## PROBLEM STATEMENT
Scan the entries and copy each line where the word "toolbar" is present.

## ENTRIES PROVIDED
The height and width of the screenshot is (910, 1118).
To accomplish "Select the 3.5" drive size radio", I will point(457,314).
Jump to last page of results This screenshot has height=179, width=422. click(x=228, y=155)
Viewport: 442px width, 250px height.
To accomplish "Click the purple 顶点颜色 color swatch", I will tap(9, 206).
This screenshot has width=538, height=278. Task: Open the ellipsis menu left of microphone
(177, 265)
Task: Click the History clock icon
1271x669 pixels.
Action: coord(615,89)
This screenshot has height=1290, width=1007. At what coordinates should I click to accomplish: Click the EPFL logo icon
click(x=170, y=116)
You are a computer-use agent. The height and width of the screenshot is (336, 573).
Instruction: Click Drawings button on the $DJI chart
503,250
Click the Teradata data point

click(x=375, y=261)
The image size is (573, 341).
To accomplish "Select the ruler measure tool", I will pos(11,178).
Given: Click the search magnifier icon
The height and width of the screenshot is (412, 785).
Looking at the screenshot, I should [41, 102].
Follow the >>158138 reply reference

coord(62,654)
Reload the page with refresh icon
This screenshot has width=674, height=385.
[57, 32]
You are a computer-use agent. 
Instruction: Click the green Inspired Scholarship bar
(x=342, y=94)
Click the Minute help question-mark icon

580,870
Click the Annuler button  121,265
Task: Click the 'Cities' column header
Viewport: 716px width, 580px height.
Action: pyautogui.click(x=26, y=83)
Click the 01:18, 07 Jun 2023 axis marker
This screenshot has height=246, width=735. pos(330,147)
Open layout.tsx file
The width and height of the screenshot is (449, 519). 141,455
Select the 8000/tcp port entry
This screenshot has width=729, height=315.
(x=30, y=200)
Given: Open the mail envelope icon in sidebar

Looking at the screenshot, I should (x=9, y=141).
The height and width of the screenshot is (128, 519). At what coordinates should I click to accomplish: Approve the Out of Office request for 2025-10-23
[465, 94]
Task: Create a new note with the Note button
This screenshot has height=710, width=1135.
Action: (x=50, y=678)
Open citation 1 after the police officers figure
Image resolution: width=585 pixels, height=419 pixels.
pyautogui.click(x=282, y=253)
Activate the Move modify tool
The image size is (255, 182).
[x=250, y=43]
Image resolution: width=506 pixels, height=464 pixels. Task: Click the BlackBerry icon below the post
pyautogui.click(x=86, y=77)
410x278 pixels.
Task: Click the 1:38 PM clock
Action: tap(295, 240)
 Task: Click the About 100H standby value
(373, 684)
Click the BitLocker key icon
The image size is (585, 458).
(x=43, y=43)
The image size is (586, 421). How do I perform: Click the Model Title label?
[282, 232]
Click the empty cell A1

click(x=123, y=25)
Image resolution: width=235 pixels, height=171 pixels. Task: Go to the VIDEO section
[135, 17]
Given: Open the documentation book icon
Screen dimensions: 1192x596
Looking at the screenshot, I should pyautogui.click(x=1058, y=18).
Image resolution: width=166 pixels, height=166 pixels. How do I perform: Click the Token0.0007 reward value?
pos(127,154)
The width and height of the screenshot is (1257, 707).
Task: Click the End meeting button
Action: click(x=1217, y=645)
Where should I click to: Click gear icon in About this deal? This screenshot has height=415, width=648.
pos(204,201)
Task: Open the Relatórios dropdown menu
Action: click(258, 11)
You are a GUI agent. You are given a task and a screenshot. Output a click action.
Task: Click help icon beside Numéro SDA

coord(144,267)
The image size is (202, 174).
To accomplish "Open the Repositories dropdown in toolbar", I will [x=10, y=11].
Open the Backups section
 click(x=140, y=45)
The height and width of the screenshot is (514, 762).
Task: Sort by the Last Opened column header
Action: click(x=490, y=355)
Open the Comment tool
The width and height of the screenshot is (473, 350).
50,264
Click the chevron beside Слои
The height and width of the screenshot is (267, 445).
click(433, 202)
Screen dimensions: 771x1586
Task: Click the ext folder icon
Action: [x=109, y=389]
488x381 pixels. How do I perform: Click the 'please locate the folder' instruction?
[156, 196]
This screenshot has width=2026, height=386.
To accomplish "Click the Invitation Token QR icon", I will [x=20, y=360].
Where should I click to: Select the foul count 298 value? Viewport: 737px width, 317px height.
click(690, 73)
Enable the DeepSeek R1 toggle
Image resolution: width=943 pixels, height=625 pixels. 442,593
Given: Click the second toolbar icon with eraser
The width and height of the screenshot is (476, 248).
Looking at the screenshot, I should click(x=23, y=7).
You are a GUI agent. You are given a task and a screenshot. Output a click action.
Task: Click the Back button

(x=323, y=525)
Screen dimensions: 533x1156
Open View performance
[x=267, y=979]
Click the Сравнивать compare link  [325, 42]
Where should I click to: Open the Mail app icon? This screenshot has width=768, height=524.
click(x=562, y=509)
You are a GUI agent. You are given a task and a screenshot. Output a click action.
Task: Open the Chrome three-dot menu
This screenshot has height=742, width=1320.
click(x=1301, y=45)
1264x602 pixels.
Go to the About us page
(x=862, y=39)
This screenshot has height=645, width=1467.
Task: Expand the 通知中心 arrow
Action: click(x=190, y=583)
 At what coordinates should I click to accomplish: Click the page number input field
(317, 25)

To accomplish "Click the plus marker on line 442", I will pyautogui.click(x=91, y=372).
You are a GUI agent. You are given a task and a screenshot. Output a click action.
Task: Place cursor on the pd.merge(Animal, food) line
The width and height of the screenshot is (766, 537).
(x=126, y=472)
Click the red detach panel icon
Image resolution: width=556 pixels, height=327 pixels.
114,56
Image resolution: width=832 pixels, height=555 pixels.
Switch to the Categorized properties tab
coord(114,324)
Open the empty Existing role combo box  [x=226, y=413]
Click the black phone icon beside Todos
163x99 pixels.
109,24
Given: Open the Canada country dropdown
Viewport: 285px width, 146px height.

## SOLUTION FOR THIS EXERCISE
To accomplish "Open the Repositories dropdown in toolbar", I will [x=10, y=11].
Given: Click the second toolbar icon with eraser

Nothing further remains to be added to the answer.